Description of the task -> Please give an exact transcription of the lines below, from the one that contains "Task: Click the $4,574.00" to the very last, with no other lines.

________

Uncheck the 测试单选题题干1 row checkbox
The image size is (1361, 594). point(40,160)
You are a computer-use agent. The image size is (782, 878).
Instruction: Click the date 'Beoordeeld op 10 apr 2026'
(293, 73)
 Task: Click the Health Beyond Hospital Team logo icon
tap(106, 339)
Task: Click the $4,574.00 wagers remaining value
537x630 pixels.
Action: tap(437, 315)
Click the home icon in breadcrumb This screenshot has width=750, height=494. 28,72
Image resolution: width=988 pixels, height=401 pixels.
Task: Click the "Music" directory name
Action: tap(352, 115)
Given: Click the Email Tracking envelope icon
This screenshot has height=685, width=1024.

________

Output of the exercise ->
Task: Click the $4,574.00 wagers remaining value
537x630 pixels.
Action: tap(437, 315)
Click the home icon in breadcrumb This screenshot has width=750, height=494. 28,72
Image resolution: width=988 pixels, height=401 pixels.
Task: Click the "Music" directory name
Action: tap(352, 115)
Given: Click the Email Tracking envelope icon
This screenshot has height=685, width=1024.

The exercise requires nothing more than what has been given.